IFPRI-Discussion-Syria_0.pdf

Authors/Partners

World Bank Middle East North Africa Region, IFPRI

Implications of the Changes in Agro-food and Fuel Prices on Rural Livelihoods and Forests in Syria

CHALLENGE
More than 60 percent of Syria’s poor people live in rural areas and more than half of these depend on agriculture for their livelihood. The country’s forests, which include 23 natural protected areas rich in biodiversity, also represent a significant source of livelihoods for rural populations.  But these protected areas are feeling the strains of overuse and degradation from human activity such as overgrazing, overexploitation of wood, and expansion of agriculture.

In this context of natural resource dependence, it is conceivable that the post-2006 increase in the prices of agro-food products has had a significant direct impact (through their influence on farming costs and revenues) and indirect impact (by affecting other potential sources of revenues such as tourism, and sales of handicrafts to tourists) on rural livelihoods.

But as yet, the impact of increased agro-food and fuel prices on farmers and on forest use is not clear. To the extent that a change in agricultural activities compete with forests, pressure on forests may have risen (eg. increased overgrazing).

APPROACH
In order to guide the World Bank and development partners' support to Syria’s natural resource management, PROFOR supported a knowledge activity examining the implications of recent changes in international and local agro-food and fuel prices on farmers’ welfare (and rural livelihoods more broadly) and on their use of forests. In response to requests form the Government of Syria, the analysis also addressed critical challenges facing the development of the rural sector in a changing climate.

RESULTS
This activity was closed in December 2011. 

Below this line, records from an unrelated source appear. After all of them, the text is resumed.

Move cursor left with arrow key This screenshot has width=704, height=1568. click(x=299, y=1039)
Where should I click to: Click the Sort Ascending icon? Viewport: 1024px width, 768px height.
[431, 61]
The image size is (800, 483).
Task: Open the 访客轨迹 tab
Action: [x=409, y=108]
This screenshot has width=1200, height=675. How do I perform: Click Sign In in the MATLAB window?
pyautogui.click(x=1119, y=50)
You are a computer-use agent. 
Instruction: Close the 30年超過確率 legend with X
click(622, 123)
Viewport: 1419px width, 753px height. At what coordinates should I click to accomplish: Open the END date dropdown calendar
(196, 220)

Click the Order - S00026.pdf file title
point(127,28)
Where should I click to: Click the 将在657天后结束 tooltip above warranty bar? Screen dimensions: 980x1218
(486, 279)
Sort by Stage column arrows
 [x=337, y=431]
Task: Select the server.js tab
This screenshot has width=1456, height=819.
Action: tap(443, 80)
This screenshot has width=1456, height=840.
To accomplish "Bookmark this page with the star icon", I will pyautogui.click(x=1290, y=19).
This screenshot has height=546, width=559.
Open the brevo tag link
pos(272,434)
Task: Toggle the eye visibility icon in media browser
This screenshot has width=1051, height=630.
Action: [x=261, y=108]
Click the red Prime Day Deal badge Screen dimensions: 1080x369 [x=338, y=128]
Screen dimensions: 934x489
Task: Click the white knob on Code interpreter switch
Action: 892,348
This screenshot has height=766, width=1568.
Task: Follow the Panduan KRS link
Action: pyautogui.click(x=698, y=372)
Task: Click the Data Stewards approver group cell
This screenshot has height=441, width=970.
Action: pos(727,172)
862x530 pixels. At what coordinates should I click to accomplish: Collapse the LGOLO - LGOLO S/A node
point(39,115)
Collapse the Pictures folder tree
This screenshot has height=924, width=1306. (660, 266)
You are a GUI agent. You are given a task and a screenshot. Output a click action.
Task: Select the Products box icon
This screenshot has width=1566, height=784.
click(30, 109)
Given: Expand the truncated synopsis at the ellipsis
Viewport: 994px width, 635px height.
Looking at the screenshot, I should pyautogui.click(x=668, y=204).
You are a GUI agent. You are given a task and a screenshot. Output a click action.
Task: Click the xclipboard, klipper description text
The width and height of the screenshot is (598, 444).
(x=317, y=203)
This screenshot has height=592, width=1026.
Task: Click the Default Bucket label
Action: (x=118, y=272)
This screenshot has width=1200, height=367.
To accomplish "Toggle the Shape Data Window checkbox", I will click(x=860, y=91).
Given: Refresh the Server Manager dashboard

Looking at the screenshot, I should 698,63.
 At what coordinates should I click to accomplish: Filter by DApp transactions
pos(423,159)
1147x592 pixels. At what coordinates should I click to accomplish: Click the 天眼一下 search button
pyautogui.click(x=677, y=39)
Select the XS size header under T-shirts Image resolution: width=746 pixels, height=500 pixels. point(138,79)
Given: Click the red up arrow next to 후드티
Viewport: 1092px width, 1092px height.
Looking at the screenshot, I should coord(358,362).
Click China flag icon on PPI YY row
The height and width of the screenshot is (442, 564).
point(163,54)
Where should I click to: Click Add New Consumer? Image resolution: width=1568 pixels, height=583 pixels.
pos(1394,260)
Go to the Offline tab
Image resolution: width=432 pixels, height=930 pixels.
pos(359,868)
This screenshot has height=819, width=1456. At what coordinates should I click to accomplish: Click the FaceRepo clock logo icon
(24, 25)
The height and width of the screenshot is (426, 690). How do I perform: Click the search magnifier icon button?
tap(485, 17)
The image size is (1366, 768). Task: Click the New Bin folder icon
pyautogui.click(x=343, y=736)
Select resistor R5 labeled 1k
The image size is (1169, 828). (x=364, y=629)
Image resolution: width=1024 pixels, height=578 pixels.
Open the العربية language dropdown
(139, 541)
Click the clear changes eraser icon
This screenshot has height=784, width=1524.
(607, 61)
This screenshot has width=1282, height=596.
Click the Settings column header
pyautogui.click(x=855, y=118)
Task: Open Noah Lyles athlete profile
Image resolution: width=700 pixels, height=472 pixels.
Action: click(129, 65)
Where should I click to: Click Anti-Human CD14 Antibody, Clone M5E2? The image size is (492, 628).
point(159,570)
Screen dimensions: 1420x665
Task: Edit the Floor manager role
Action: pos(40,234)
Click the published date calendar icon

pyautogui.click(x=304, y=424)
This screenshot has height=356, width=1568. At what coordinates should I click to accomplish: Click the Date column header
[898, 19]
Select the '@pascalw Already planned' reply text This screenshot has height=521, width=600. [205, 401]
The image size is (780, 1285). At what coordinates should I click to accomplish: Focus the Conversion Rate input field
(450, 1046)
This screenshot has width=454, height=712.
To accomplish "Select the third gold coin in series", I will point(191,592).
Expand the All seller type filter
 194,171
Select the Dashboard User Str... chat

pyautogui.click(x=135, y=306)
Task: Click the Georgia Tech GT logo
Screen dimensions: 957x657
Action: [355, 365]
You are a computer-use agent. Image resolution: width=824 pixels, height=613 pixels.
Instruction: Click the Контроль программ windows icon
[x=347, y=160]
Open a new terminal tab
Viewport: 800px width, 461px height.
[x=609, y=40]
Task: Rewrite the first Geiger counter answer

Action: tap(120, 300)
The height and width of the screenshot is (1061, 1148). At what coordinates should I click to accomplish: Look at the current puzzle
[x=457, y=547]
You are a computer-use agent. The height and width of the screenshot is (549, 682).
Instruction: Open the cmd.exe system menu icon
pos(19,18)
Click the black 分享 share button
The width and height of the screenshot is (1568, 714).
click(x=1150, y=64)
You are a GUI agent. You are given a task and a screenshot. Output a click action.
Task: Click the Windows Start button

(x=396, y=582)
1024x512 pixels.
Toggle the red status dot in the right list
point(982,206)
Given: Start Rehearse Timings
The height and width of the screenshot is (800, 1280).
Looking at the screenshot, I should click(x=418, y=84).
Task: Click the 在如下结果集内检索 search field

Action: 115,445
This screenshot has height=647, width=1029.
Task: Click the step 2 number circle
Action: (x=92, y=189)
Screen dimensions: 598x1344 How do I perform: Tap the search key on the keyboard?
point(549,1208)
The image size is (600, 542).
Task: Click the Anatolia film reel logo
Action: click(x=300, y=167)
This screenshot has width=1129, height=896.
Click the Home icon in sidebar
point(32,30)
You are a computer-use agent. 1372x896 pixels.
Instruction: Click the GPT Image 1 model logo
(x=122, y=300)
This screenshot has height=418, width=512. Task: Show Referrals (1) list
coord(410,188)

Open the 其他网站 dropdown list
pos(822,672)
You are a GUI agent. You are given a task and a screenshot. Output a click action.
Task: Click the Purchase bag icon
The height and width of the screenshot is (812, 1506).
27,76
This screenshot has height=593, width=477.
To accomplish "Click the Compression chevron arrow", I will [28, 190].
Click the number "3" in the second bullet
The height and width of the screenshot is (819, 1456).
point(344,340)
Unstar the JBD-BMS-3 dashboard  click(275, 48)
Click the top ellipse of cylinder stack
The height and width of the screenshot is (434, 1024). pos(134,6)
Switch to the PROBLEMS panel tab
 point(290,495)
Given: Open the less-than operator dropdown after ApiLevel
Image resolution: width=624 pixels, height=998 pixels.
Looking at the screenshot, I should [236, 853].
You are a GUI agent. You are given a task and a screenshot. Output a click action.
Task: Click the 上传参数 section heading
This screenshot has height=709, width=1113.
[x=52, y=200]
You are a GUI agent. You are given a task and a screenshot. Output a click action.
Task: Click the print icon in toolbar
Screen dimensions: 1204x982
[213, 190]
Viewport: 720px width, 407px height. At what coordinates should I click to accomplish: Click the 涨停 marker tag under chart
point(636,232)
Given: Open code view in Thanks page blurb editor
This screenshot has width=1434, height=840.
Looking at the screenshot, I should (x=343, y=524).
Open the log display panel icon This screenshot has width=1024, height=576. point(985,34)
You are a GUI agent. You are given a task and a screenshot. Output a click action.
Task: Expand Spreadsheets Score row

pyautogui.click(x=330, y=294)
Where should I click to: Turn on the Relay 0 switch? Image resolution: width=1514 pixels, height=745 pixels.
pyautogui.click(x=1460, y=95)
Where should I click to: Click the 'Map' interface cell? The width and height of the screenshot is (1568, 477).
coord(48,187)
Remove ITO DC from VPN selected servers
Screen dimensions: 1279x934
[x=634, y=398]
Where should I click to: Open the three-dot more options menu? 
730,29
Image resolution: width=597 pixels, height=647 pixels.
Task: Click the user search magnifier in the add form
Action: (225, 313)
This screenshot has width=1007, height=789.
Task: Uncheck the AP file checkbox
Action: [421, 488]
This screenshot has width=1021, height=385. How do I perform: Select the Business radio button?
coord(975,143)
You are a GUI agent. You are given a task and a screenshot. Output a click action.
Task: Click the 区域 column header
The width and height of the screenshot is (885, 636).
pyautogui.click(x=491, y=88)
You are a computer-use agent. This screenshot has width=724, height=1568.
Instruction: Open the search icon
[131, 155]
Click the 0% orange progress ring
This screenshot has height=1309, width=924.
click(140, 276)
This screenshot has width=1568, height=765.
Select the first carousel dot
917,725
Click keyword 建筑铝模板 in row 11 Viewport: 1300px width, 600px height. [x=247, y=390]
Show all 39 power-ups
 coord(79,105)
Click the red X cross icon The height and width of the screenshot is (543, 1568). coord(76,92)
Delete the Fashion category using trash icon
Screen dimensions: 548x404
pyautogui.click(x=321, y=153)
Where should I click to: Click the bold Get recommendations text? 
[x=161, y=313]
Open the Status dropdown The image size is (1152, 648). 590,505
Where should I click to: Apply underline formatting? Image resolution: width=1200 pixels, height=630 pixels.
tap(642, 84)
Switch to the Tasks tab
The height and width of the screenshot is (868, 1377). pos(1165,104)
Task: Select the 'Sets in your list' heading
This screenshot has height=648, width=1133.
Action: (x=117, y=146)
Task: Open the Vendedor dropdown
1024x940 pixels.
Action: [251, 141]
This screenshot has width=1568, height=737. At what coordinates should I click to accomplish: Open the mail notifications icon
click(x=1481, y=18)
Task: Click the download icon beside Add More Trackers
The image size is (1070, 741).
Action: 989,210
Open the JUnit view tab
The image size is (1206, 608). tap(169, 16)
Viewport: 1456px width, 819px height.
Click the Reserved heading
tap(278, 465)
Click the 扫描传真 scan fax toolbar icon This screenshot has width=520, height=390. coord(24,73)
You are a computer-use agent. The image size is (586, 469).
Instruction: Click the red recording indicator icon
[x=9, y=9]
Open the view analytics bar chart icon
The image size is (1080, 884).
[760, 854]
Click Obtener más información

  • Robert Wilby of Loughborough University has produced a report with climate risk information by down-scaling historical climate data and projected climate scenarios for Syria at a detailed spatial scale for year 2030, 2050 and 2100.
  • IFPRI was hired to produce an economy-wide impact assessment of climate change on the rural sector by integrating biophysical data in a general equilibrium model. A seminar was held with the State Planning Commission and NAPC on the economic modeling part of the CC analysis in September, 2010.  The discussion paper "Global and Local Economic Impacts of Climate Change in Syria and Options for Adaptation" is available here.
  • A World Bank Policy Note on Climate Change in Syria was submitted in October, 2010 to the State Planning Commission as input for the next 5-year plan.
  • However, since February 2011, the political crisis in Syria has prevented World Bank staff and consultants from traveling to Syria. Therefore the qualitative field work, training and consultations planned under this activity were not undertaken.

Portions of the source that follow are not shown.